À cet égard, je vous remercie de vos interventions, qui nourrissent ma réflexion personnelle sur ce sujet, mais notre démarche de coconstruction ne serait pas véritablement sincère, vous en conviendrez, si nous cherchions, en amont, à figer le débat par des positions arrêtées. Nous avons bien sûr un objectif, une boussole et des convictions, qui nous guideront dans nos échanges à venir, mais il ne s'agit en aucun cas d'un schéma préconçu, puisque c'est ensemble que nous construirons le nouveau modèle décentralisé de notre pays.

Monsieur le sénateur Requier, dans votre intervention, vous mettez en garde contre les promesses illusoires, et je suis d'accord avec vous.
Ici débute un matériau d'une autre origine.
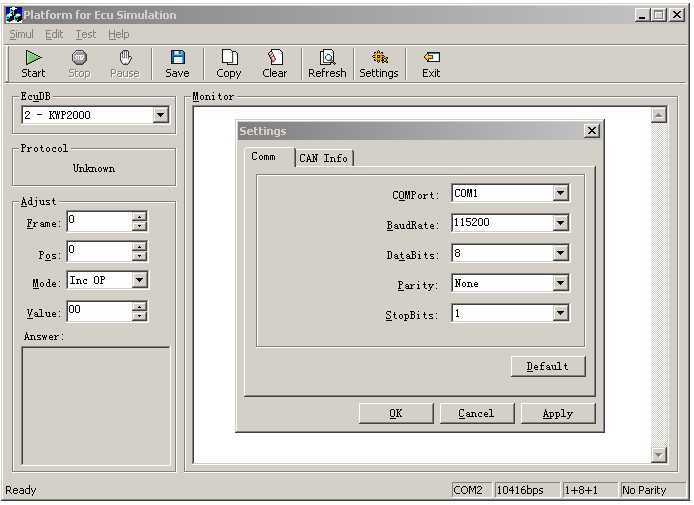Switch to the CAN Info tab

pyautogui.click(x=323, y=158)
Comme le disait Jean-Pierre Raffarin, qui siégeait encore sur ces travées il n'y a pas si longtemps : "La politique ne peut plus promettre des lendemains qui chantent et repousser toujours la résolution des problèmes du quotidien." Le nouveau chapitre de décentralisation que nous souhaitons ouvrir n'est pas le retour d'une vieille antienne ; c'est la réponse nécessaire aux limites de notre système.

Cette refonte, que nous souhaitons construire avec vous, impose à tous, à l'État, mais aussi à toutes les collectivités, de jouer le jeu de cette remise à plat, qui remettra nécessairement en cause de nombreuses situations établies. (Applaudissements sur les travées du groupe RDPI.)